Далее. Сущность учения Маркса о государстве усвоена только тем, кто понял, что диктатура одного класса является необходимой не только для всякого классового общества вообще, не только для пролетариата, свергнувшего буржуазию, но и для целого исторического периода, отделяющего капитализм от «общества без классов», от коммунизма. Формы буржуазных государств чрезвычайно разнообразны, но суть их одна: все эти государства являются так или иначе, но в последнем счете обязательно диктатурой буржуазии. Переход от капитализма к коммунизму, конечно, не может не дать громадного обилия и разнообразия политических форм, но сущность будет при этом неизбежно одна: диктатура пролетариата.
Глава III
ГОСУДАРСТВО И РЕВОЛЮЦИЯ. ОПЫТ ПАРИЖСКОЙ КОММУНЫ 1871 ГОДА. АНАЛИЗ МАРКСА
1. В чем героизм попытки коммунаров?
Известно, что за несколько месяцев до Коммуны, осенью 1870-го года, Маркс предостерегал парижских рабочих, доказывая, что попытка свергнуть правительство была бы глупостью отчаяния. Но когда в марте 1871-го года рабочим навязали решительный бой и они его приняли, когда восстание стало фактом, Маркс с величайшим восторгом приветствовал пролетарскую революцию, несмотря на плохие предзнаменования. Маркс не уперся на педантском осуждении «несвоевременного» движения, как печально-знаменитый русский ренегат марксизма Плеханов, в ноябре 1905 года писавший в духе поощрения борьбы рабочих и крестьян, а после декабря 1905 года по-либеральному кричавший: «не надо было браться за оружие».
Маркс, однако, не только восторгался героизмом «штурмовавших небо», по его выражению, коммунаров.
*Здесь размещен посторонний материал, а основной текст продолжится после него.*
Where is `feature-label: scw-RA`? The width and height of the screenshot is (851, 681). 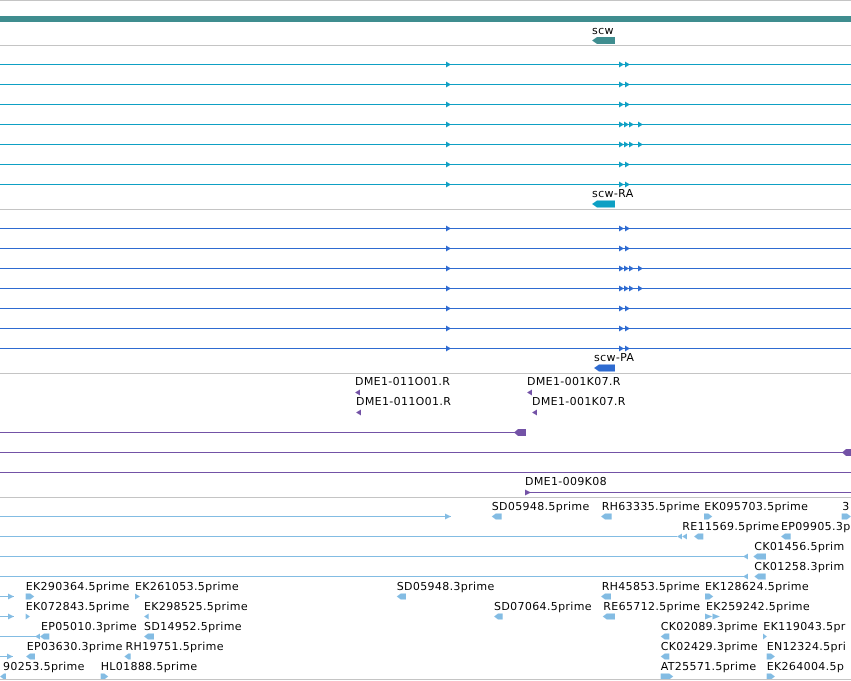 feature-label: scw-RA is located at coordinates (613, 194).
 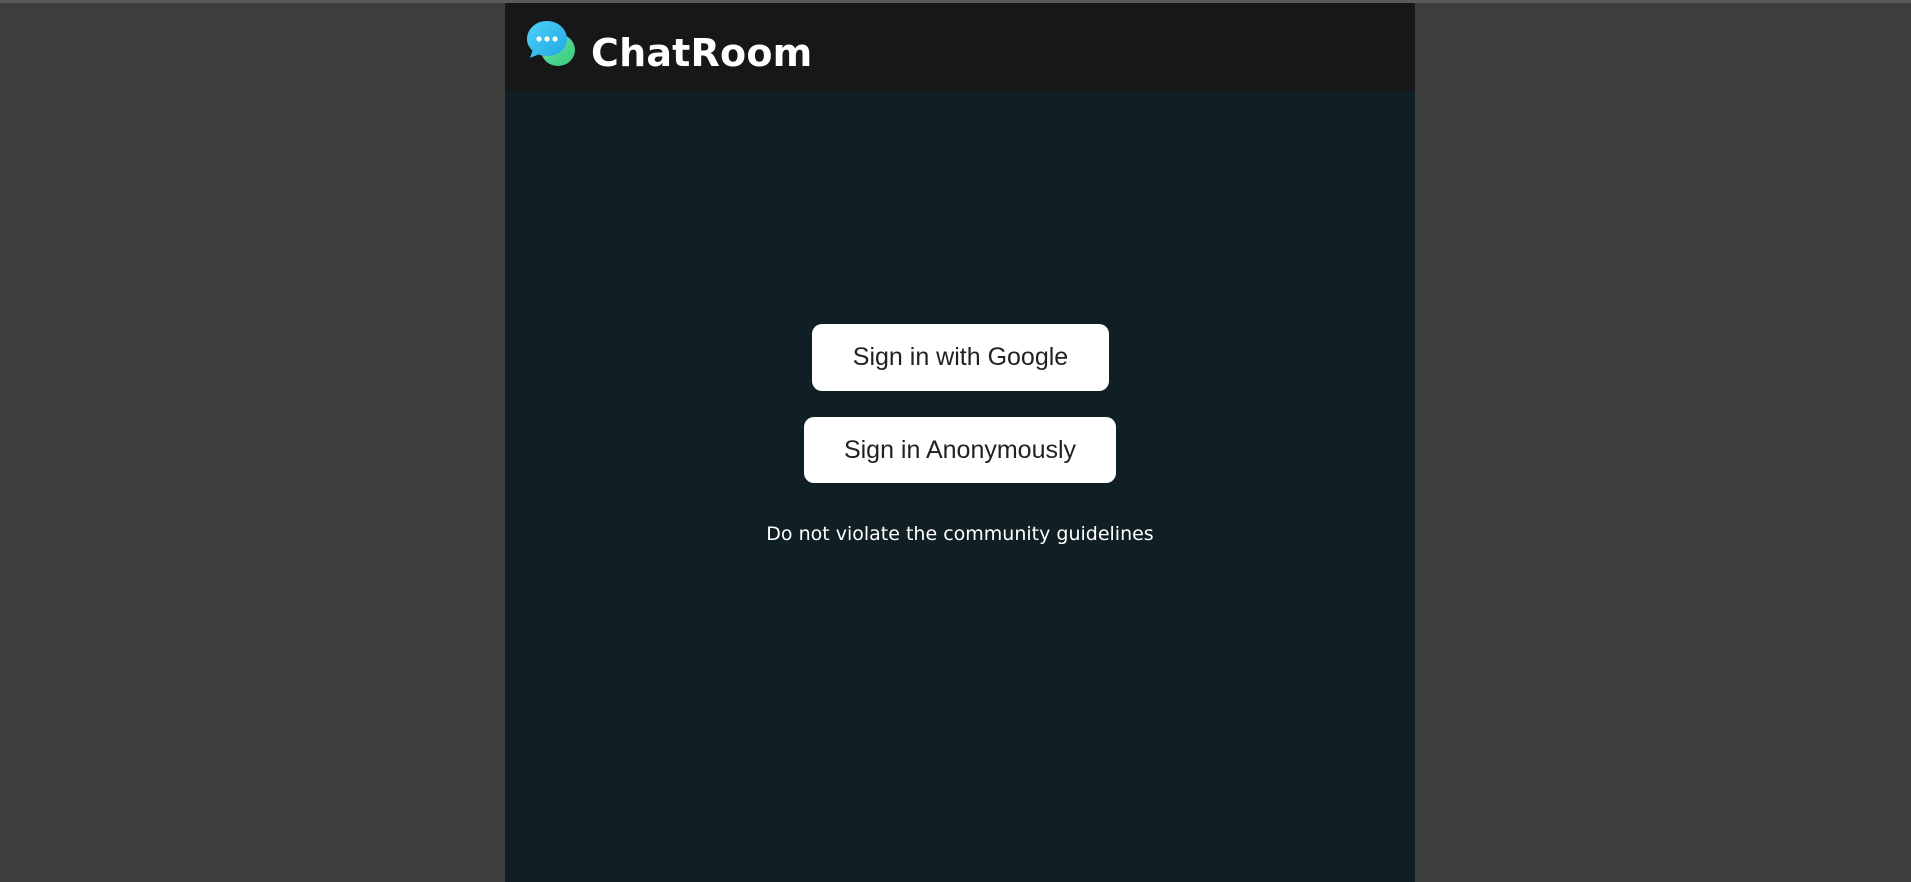 I want to click on sign-in-anonymous-button: Sign in Anonymously, so click(x=960, y=450).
В массовом революционном движении, хотя оно и не достигло цели, он видел громадной важности исторический опыт, известный шаг вперед всемирной пролетарской революции, практический шаг, более важный, чем сотни программ и рассуждений. Анализировать этот опыт, извлечь из него уроки тактики, пересмотреть на основании его свою теорию — вот как поставил свою задачу Маркс.
Единственная «поправка» к «Коммунистическому Манифесту», которую счел необходимым сделать Марке, была сделана им на основании революционного опыта парижских коммунаров.